Newly weaned bulls in barn.The three bulls that had the green weaner clips installed have now been moved away from the main herd and are spending quality time in the show barn.

I have removed the plastic nose clips and the bulls are enjoying the TLC of close quarters in the barn and lots of food including sliced pears and apples with each meal.

One of the mothers did complain the first day when we moved these guys away, but it was uneventful and short-lived.The bulls did not get upset during the weaning process and did not bellow for their mothers. They do however keep a close eye on me to make sure I give them their allotment of fruit with all the hay and grain they want.

The 3 bulls will remain in this barn pen until Sunday, when we will move them to the actual bull pen. The bull pen has its own barn where they can freely move in to eat, or go outside to hang out under large trees, or nibble grass around the large pasture.


#18 Headed To Temporary Job

We had a call from a farm near Banks in search of a loaner bull for their three cows. Our six yearling bulls were all in need of getting their identification tattoos put in their ears anyway so it was a good time to bring them all into the barn, get the tattooing completed and #18 separated from the group and into the stock trailer for a trip to another farm.

Yearling bulls locked into stanchions.One by one, I went down the line and put a halter on a bull while Mike was getting the numbers set into the crimping tool, he smeared green ink in their ears and crimped the number into each one.

The fourth bull in line was #18, Pirelli. When the others were done we moved them out of the bull pen, pulled the stock trailer up to the barn and loaded Pirelli for his trip.

Two jobs done in one day, and we have one less bull to worry about for the next couple of months.

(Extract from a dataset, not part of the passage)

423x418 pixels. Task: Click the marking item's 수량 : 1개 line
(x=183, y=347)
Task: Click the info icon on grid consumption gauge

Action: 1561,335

Black Angus bulls grazing in swamp.With a week of temperatures above freezing the grass in the swamp started growing.

The bulls in the bull pen had been nibbling around the edges until today when one bull decided it was time to brave the sucking mud and fill up on the delicious, tender greens in the gooiest part of the swale .

Stepping into the swamp muck, the bull was nearly eye level with his meal, and he spent over an hour gobbling every spear he could. The other bulls followed his lead  and before long the swamp was full of bull.

Current Bulls Available

Since our advertisement has been running in the Capital Press for our bulls I wanted to highlight some of them so prospective buyers have the information on each one available. These are the ones that are ready for their own herd.

SAF Blue, eartag #16, born 2-11-16 current weight 1100 lbs.

AAA Registration # 18892594 considered a ‘heifer bull’ with good EPD ratings for progeny outcomes high in maternal milk production with low birth weight and vigorous growth. Is ready to begin breeding.

SAF Pirelli, eartag # 21, born 3-26-17 current weight 900 lbs.

AAA Registration # 18892598 considered a ‘heifer bull’. EPD ratings for progeny outcomes showing low birth weights and good yearling growth weights. Mother is mild mannered and did well showing as a heifer and young cow.

SAF Respect, eartag #18, born 3-25-17 current weight 1100 lbs.

AAA Registration # 18892597  considered a ‘heifer bull’. EPD ratings with good yearling weight and high maternal milk. Mother showed as a calf with Grandmother in fairs and shows. Thick bull well muscled.

SAF Zippy, eartag #3, born 4-19-16 currently on loan to a couple of cows at a neighbor farm weighs approximately 1600lbs.

AAA Registration # 18537851 considered a ‘heifer bull’. EPDs with low birth, high yearling weight and good maternal milk. Zippy moves easily from pen to field to trailer. Has smooth gait and calm demeanor.

We also have our main herd sire available for sale.

K C Renaissance, born 1/12/14, approximately 2400 lbs. currently keeping company with our main herd of bred females.

AAA Registration #17861507,  considered a ‘heifer bull’. Very calm demeanor, he does not herd the cows but follows along as they are moving from field to field. We have used this bull for 3 years and his calves are vigorous growers with mild temperaments.